Directions: What are the lines from the top of the entries below through the line containing "This screenshot has width=747, height=352."? Return them exactly, both ends included, without the pictures.

Materials provided:
----------------------------------------

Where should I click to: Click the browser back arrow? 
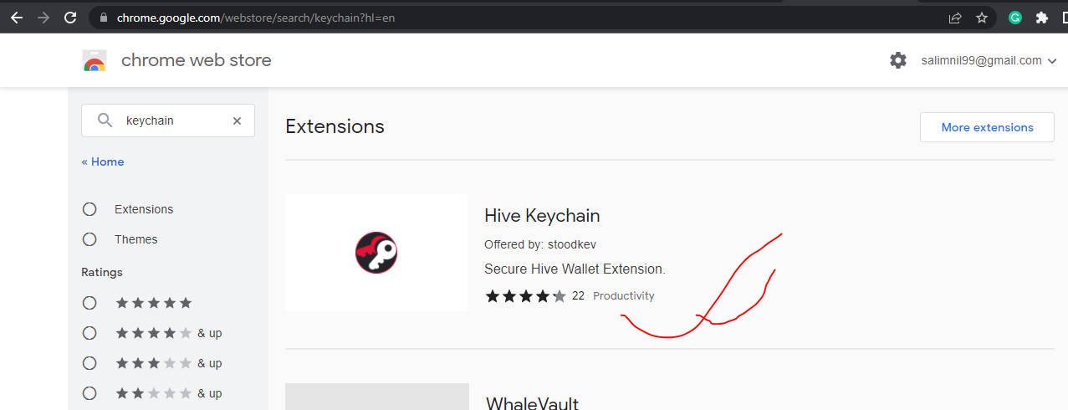point(17,17)
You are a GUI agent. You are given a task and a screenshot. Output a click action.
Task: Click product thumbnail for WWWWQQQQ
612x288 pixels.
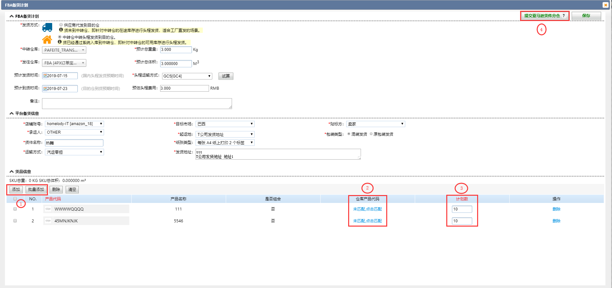click(x=48, y=209)
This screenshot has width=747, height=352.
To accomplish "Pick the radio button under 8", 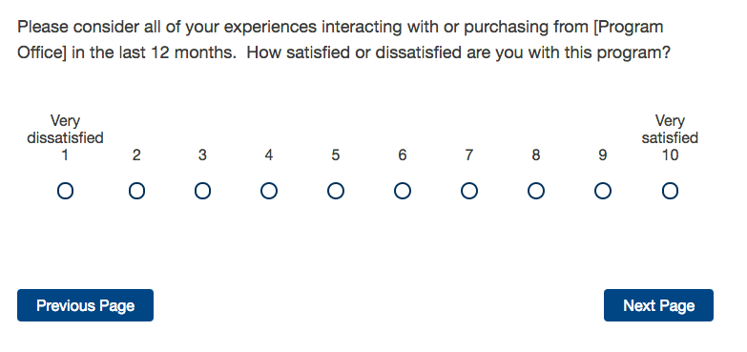I will pyautogui.click(x=536, y=192).
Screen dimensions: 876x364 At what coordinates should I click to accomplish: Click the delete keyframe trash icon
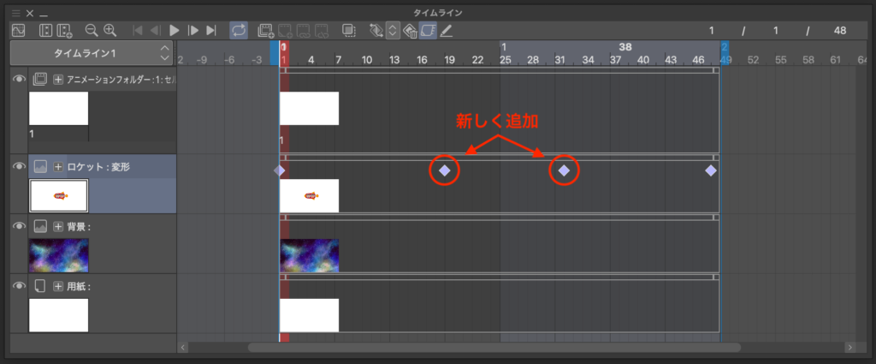click(410, 30)
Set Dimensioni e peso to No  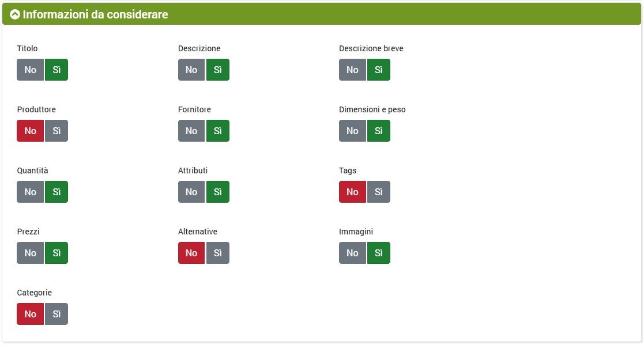(352, 131)
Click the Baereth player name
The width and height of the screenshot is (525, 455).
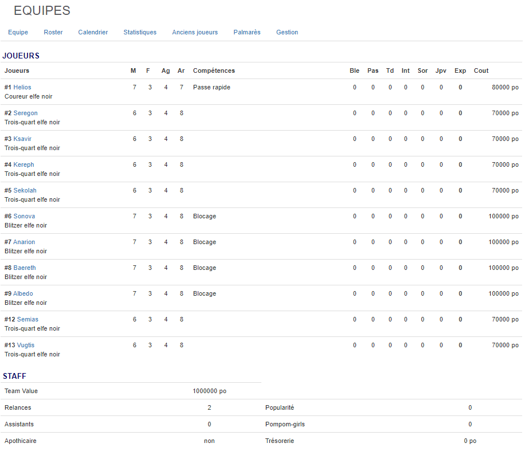(25, 268)
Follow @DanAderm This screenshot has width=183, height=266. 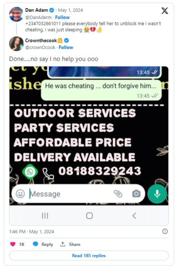(62, 17)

----------------------------------------

Solution below:
Where should I click to: Click the browser back arrow? 
point(17,17)
You are a GUI agent. You are given a task and a screenshot. Output a click action.
Task: Click product thumbnail for WWWWQQQQ
612x288 pixels.
click(x=48, y=209)
This screenshot has width=747, height=352.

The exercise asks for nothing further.